嚴初九說這話就有點違心,因為他覺得除了任珍,其她的都只是一般。
不過自家的是辣椒醬作坊,也不是影視公司,顏值和身材沒那么重要,能干活才是關鍵!
長得好看的,也不能讓辣椒醬變得更好吃不是。
蘇月清笑了笑,“我也覺得她們都挺好,不過最好的是那個任珍,長得低眉順眼,勤快也聽話,讓干嘛就干嘛。哪像你嬸兒,根本就指揮不動。”
嚴初九下意識的幫黃湘兒說話,“嬸兒她現在是股東,也算老板之一了嘛!小姨不能再把她當女工那樣看待了!”
蘇月清想了想又點頭,“說得也是,她干活不行,管人還是可以的,作坊里那些女工,更怕的不是我,是她。跟我還有說有笑,她一來,個個都老鼠見了貓似的!”
嚴初九有些意外,“嬸兒現在這么兇了?”
蘇月清輕橫他一眼,“你嬸兒原本就兇好不好,只是在我和你面前,不敢有脾氣罷了!”
嚴初九回想起很久很久以前,不由又贊同,那時候黃湘兒可嫌棄自己了,一天到晚都說自己是個小屁孩,什么沒長齊!
蘇月清說著又想起一事,“對了,明天還有幾個女工來面試,你要不要也幫忙把把關?”
嚴初九愣了下,“還招人啊?”
蘇月清點頭,“現在工廠已經在建,年底投產幾乎是板上釘釘的事情,我得提前把班底組織起來。”
嚴初九沖未雨綢繆的小姨豎起大拇指,走一步看三步。
不像自己,做一天和尚,撞一天鐘!
蘇月清又接著說,“另外,工廠我已經規劃出了種植區域,差不多就要把小雀椒種起來了,這個事情阿梓比較擅長,你要把她借我用一下。”

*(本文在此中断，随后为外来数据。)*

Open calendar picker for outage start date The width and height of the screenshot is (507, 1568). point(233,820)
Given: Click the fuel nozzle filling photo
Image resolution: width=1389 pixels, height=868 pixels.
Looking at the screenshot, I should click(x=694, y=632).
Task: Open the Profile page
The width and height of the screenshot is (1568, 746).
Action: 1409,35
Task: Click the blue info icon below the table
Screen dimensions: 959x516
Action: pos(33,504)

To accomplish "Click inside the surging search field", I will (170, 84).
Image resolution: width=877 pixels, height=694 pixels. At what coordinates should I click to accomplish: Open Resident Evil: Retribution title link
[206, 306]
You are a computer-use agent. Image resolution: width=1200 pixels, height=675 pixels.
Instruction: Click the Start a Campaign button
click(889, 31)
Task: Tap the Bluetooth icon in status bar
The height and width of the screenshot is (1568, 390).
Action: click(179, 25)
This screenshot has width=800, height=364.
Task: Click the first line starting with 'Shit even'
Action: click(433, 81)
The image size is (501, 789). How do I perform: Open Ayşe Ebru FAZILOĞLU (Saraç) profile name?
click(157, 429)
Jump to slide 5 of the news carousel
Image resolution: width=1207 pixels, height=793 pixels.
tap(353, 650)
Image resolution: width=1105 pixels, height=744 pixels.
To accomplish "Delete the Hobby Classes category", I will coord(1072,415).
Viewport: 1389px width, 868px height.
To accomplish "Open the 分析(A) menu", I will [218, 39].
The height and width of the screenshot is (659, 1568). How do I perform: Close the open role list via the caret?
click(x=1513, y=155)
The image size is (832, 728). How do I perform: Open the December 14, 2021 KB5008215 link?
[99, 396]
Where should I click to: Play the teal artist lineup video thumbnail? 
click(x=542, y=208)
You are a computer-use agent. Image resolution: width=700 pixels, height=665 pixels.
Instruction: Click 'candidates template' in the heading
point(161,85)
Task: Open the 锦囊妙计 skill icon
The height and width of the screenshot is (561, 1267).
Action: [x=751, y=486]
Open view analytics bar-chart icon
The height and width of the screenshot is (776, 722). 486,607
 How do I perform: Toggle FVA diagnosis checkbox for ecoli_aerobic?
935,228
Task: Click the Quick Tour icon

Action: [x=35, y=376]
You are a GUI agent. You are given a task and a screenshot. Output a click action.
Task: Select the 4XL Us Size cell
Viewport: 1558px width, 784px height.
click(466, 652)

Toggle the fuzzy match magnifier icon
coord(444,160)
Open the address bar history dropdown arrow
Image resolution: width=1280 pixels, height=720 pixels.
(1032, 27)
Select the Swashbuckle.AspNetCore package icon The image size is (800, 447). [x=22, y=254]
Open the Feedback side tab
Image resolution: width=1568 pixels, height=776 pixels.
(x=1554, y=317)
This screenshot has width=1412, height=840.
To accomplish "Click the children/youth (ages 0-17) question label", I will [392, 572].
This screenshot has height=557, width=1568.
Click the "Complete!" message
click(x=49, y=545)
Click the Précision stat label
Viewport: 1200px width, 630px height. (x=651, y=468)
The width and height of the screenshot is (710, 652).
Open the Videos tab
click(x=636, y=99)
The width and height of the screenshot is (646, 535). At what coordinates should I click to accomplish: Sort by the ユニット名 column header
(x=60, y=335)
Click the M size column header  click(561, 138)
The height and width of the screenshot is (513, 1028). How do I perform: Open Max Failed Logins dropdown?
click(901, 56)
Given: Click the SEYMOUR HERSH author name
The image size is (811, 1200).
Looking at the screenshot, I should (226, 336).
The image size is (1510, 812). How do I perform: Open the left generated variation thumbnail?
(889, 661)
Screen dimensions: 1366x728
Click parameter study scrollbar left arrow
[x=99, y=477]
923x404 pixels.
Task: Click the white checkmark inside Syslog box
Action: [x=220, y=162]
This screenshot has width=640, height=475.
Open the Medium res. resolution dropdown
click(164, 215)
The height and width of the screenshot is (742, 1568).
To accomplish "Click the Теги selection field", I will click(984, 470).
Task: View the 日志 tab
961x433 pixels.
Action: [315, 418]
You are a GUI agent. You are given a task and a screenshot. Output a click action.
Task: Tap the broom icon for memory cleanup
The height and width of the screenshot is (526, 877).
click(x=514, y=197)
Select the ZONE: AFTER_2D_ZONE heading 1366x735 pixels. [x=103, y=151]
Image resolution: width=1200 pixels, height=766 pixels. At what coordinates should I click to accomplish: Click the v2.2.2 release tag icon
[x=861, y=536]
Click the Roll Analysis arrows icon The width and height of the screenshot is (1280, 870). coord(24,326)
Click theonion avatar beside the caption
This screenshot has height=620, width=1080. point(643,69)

車和女人,嚴初九是從不外借的,但小姨沒事,所以爽快的答應,“行,明天我就跟她說!”
聊到這兒,時間已經過了十點,嚴初九以為今晚的家常到此結束了。
因為以往這個時間,小姨早就洗洗睡了。
誰知小姨今晚卻像打了雞血似的,精神得很,仍拉著他聊這聊那,而且多是些不等吃不等喝的事情。
比如村里的老張頭蓋新房了,蓋了多少層,花了多少錢。
三叔公的孫女出嫁了,彩禮要了三十八萬八,女婿比老丈人年紀還大。
小賣部的張嬸迷上了直播,非要學小姑娘們跳科目三,結果把腰閃了,現在全村都管她叫'扭腰西施'!
……
嚴初九很弄得很納悶,以前小姨也沒這么嘴碎啊,現在怎么跟個話嘮似的?
他盯著蘇月清不斷開合的嘴唇,突然福至心靈——明白了,近朱者赤,近墨者黑,肯定是被黃湘兒傳染了!
然而小姨鐵了心要聊,他也只能硬著頭皮陪著。
一邊有一搭沒一搭嗯嗯啊啊的附和,陪笑,一邊偷偷摸出手機,給李美琪發信息:
“救命,小姨啰嗦起來,真的是口水多過茶!”
“她現在正在給我播報東灣村最近的所有新聞”
李美琪秒回:
“哈哈哈哈,活該”
“誰讓你平時總躲到莊園去,小姨肯定是憋壞了!”
“誒,你順便問問她,有沒有適齡男青年給我介紹一下!”
嚴初九氣得差點把手機摔了。
這什么塑料情侶情!
聊到后來,嚴初九已經困得眼皮直打架,哈欠一個接一個,眼淚都快流出來了。
談性正濃的蘇月清原本還想問問他那個安醫生的情況,例如人家多大了,哪里人,父母都是做什么的。
不過見他困得不行了,終于戀戀不舍地起身。
“那……你早點睡吧,明天我給你做海鮮粥,記得別玩手機了!”
“知道,保證馬上睡!”
隨著蘇月清離開,房門終于關上,世界清靜了下來。
嚴初九長長的舒了一口氣,準備變豬。
誰知剛閉上眼睛,便感覺腦袋一陣嗡鳴。
那奇特的韻律,毫無預兆的又在腦海深處響起!
不是幻覺!
比之前任何一次都要清晰、強烈!
如同海上的浪濤,又像某種古老儀式的鼓點,帶著無法抗拒的穿透力。
它并非來自某個方向,而是仿佛直接作用于他的神經中樞,引起一陣陣輕微的眩暈和心悸。